*DIRECTION*.
Pull out every row below that contains the word "interested", keeping each one unchanged. Match case exactly.

*MATERIAL FOR THIS TASK*.
==========

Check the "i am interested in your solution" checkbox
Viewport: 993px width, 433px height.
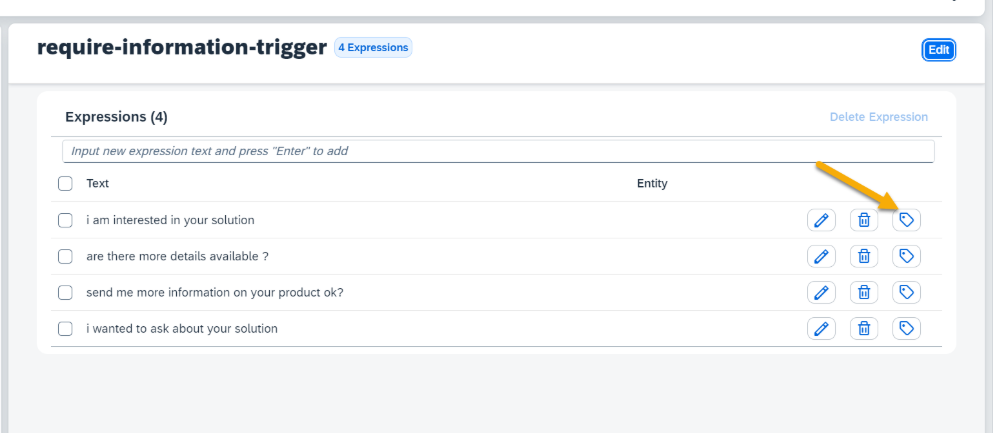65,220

==========

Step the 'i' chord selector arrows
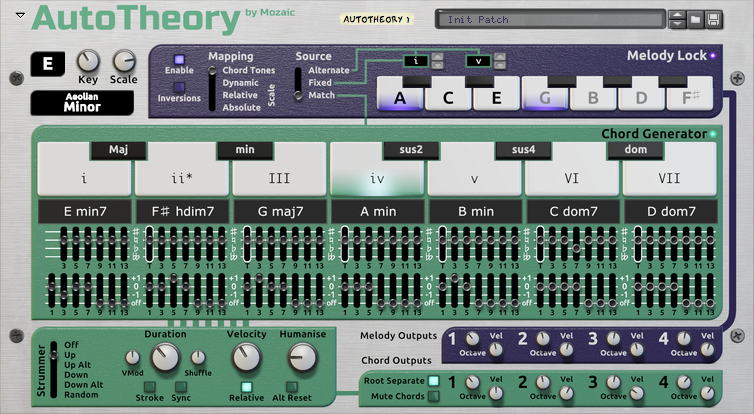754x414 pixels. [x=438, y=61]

==========

*COMPLETE RESPONSE*.
Check the "i am interested in your solution" checkbox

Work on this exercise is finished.